### Given exercise
Rewrite the material as a JSON list of strings, starting at the line containing "Where should I click to: Tap the SimFer logo?" and continuing up to and including the line containing "coord(85,414)". Give each line its own string and leave out blank lines.
● ● ● ●
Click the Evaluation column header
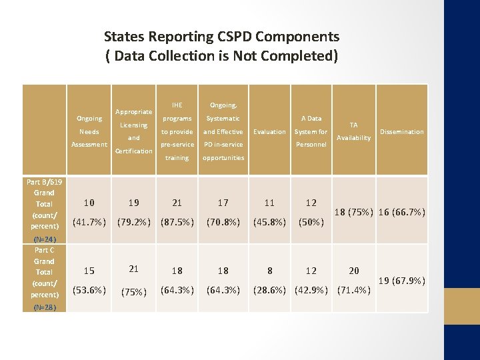click(269, 132)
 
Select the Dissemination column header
click(402, 132)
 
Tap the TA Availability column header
click(353, 131)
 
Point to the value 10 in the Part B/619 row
click(89, 203)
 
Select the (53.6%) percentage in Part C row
click(89, 289)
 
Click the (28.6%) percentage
click(269, 289)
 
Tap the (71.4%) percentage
click(353, 289)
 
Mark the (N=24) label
click(44, 239)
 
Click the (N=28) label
click(44, 307)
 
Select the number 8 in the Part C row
click(269, 271)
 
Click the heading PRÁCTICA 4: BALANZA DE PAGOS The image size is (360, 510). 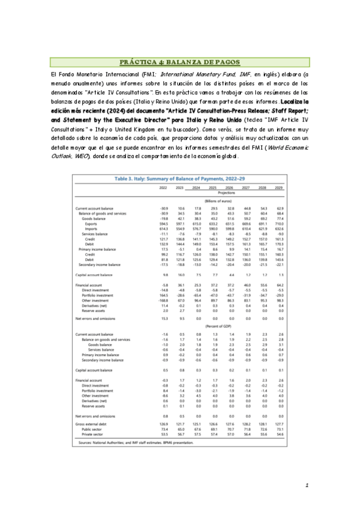tap(180, 62)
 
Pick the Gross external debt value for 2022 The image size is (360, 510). tap(163, 423)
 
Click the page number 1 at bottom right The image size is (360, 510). tap(307, 485)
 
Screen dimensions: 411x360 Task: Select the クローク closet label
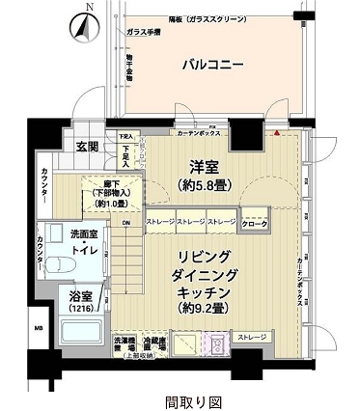pos(254,224)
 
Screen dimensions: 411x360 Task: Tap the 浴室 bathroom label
pos(82,297)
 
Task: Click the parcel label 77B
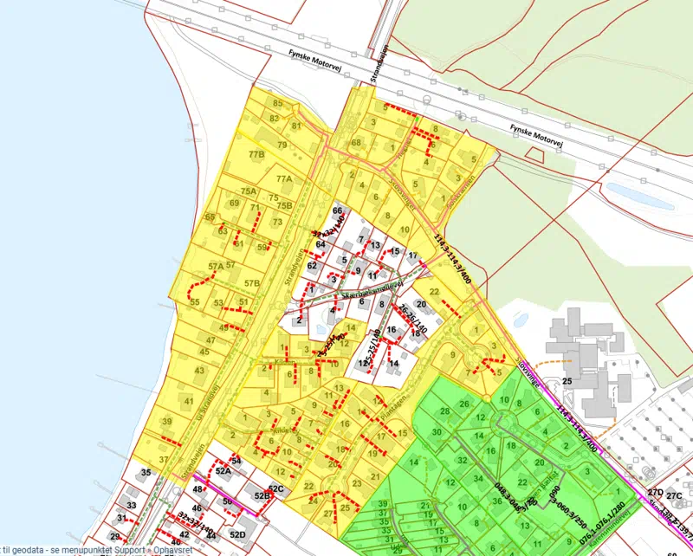tap(256, 155)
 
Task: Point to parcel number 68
tap(355, 142)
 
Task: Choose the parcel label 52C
tap(275, 489)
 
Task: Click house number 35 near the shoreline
tap(146, 472)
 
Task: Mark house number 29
tap(115, 537)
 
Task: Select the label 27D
tap(654, 493)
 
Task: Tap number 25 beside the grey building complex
tap(567, 381)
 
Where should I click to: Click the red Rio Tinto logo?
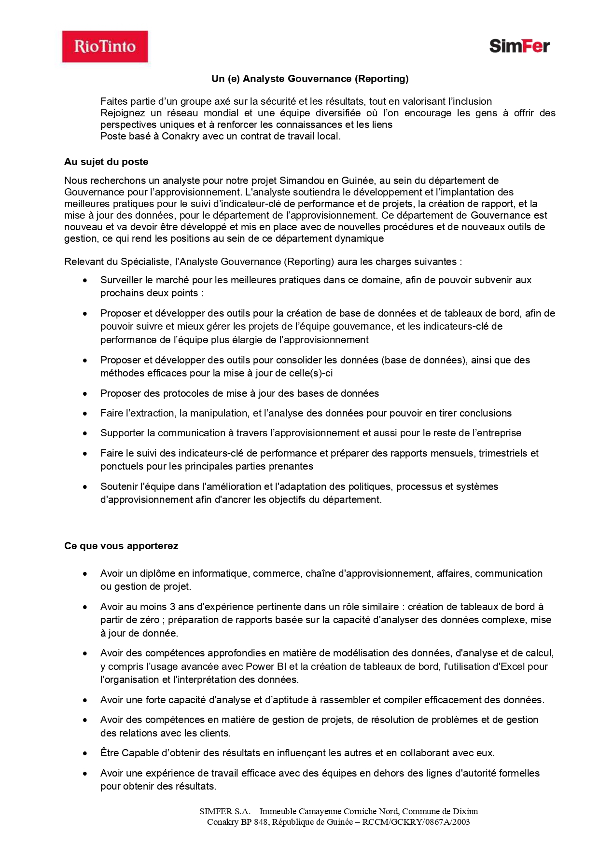coord(105,46)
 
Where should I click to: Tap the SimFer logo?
coord(519,46)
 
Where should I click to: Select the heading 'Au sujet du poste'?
coord(106,162)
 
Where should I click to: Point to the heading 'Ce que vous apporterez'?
coord(121,546)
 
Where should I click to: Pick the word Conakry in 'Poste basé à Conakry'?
coord(181,136)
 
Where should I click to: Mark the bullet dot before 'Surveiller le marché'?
coord(85,280)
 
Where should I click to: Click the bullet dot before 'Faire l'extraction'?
coord(85,414)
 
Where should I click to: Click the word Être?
coord(110,753)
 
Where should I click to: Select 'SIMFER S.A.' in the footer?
coord(224,811)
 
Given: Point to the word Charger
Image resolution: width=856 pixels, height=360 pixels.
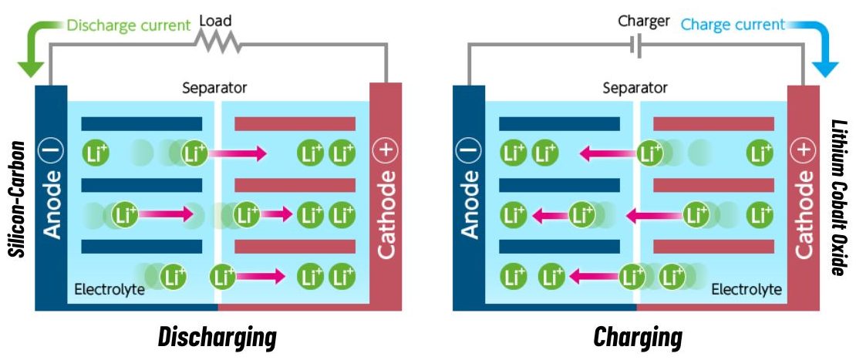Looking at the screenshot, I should (644, 21).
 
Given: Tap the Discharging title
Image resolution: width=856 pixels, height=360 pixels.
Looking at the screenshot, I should (217, 337).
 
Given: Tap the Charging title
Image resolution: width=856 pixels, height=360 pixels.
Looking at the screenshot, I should (637, 337).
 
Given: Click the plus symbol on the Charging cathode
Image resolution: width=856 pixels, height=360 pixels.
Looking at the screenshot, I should (804, 151).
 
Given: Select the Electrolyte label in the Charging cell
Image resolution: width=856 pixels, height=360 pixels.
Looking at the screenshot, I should (746, 290).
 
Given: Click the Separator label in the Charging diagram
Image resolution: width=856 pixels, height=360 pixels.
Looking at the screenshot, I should (635, 88).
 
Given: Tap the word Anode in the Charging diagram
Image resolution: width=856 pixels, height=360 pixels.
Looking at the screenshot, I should (469, 209).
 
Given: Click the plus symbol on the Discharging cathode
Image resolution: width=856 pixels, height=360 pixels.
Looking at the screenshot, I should (385, 151).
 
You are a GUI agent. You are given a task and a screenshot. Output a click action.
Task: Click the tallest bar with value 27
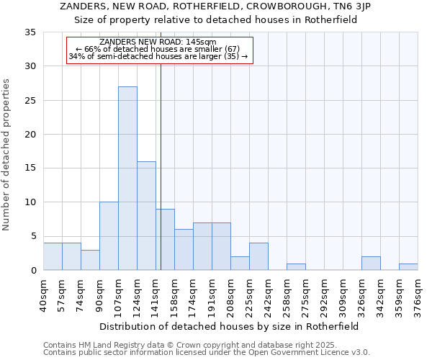tap(127, 179)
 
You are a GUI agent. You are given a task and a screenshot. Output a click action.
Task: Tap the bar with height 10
tap(109, 236)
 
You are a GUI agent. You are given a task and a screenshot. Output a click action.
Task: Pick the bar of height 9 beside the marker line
tap(165, 240)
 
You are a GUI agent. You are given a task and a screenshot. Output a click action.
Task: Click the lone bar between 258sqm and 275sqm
tap(296, 267)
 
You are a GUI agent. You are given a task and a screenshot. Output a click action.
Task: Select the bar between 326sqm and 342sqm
tap(371, 264)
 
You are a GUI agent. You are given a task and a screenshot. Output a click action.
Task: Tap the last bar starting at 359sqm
tap(408, 267)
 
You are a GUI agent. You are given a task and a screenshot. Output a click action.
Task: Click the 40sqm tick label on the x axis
tap(44, 295)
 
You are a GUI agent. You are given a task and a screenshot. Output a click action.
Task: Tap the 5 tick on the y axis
tap(33, 236)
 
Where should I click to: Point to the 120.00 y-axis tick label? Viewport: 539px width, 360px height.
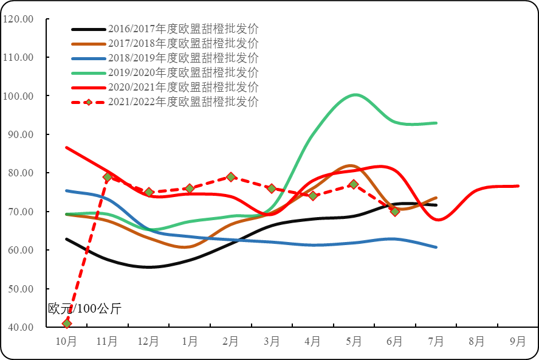click(x=18, y=19)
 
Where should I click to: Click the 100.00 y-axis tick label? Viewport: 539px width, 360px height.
click(x=18, y=96)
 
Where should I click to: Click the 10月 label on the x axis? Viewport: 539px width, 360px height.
click(x=66, y=342)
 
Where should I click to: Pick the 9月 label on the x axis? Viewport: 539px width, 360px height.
click(x=518, y=342)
● ● ● ●
### Result
[
  "Where should I click to: Tap the SimFer logo?",
  "coord(519,46)",
  "Where should I click to: Select the heading 'Au sujet du poste'?",
  "coord(106,162)",
  "Where should I click to: Point to the heading 'Ce que vous apporterez'?",
  "coord(121,546)",
  "Where should I click to: Pick the word Conakry in 'Poste basé à Conakry'?",
  "coord(181,136)",
  "Where should I click to: Mark the bullet dot before 'Surveiller le marché'?",
  "coord(85,280)",
  "Where should I click to: Click the bullet dot before 'Faire l'extraction'?",
  "coord(85,414)"
]